> Exercise
Please print exactly the lines from the line containing "Task: Open the empty dropdown next to 조회조건" through the end of the data, no more, and keep pictures out of the copy.

[Collected data]
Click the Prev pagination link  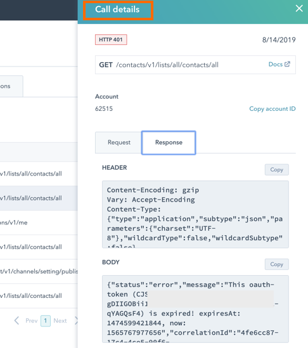coord(31,321)
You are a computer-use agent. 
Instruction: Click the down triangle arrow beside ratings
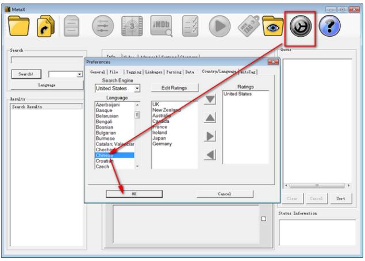[210, 99]
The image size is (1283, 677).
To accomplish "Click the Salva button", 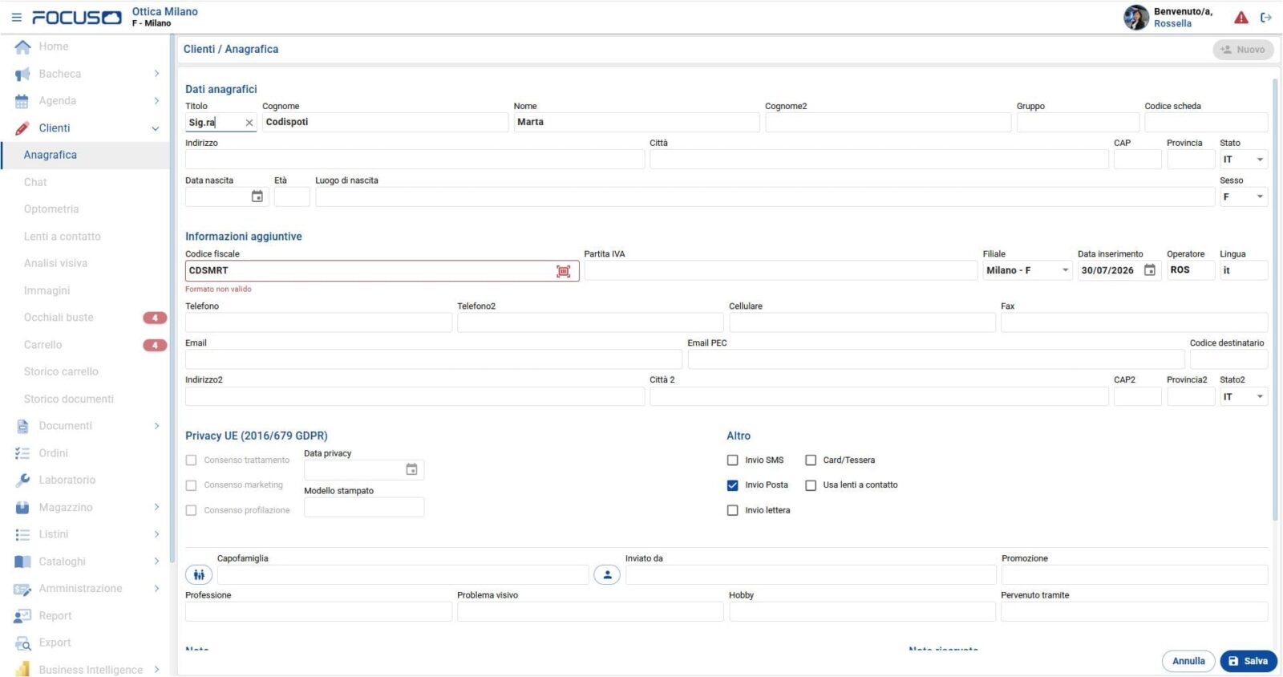I will click(1249, 661).
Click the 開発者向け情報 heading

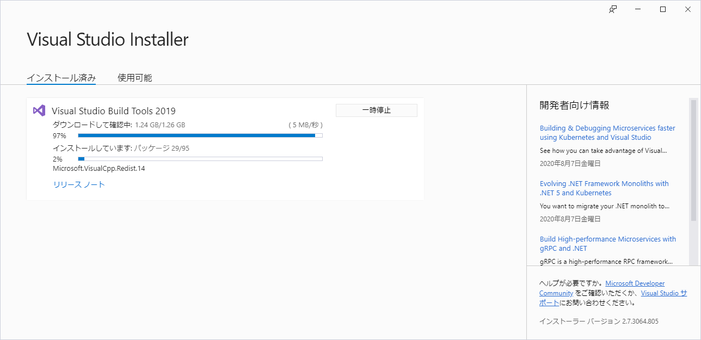click(574, 105)
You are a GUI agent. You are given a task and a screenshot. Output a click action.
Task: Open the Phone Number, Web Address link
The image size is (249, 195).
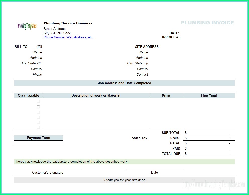(69, 37)
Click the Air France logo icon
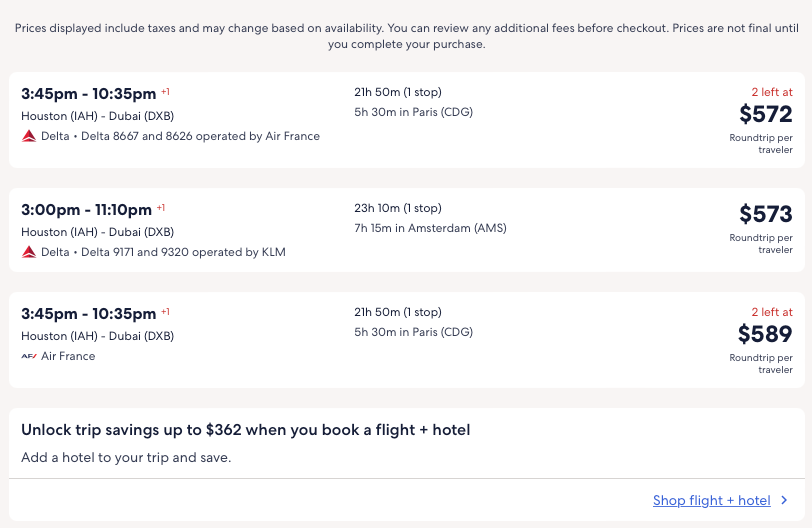The height and width of the screenshot is (528, 812). coord(29,356)
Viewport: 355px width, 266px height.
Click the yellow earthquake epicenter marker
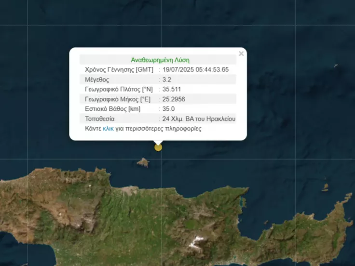[x=158, y=147]
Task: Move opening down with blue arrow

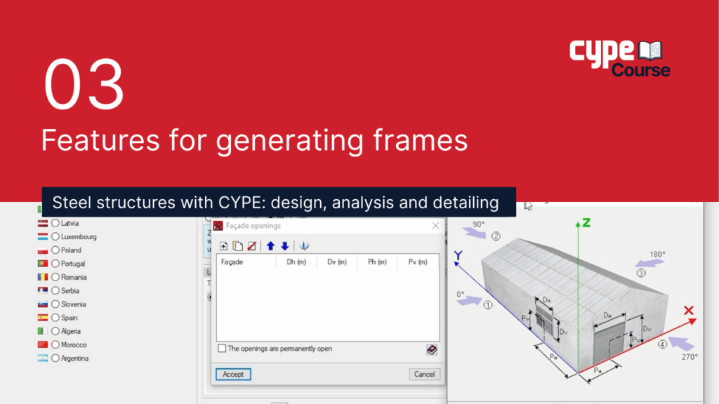Action: tap(284, 246)
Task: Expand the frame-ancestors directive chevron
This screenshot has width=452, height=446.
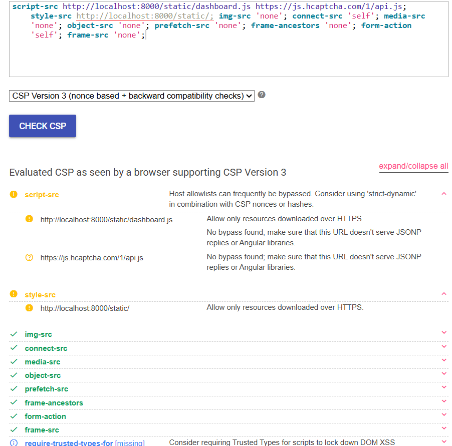Action: [443, 401]
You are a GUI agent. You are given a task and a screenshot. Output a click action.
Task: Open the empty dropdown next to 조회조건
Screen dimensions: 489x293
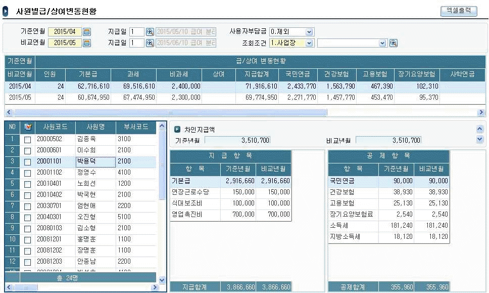tap(382, 43)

> Answer to this task
Task: Open the empty dropdown next to 조회조건
Screen dimensions: 489x293
tap(382, 43)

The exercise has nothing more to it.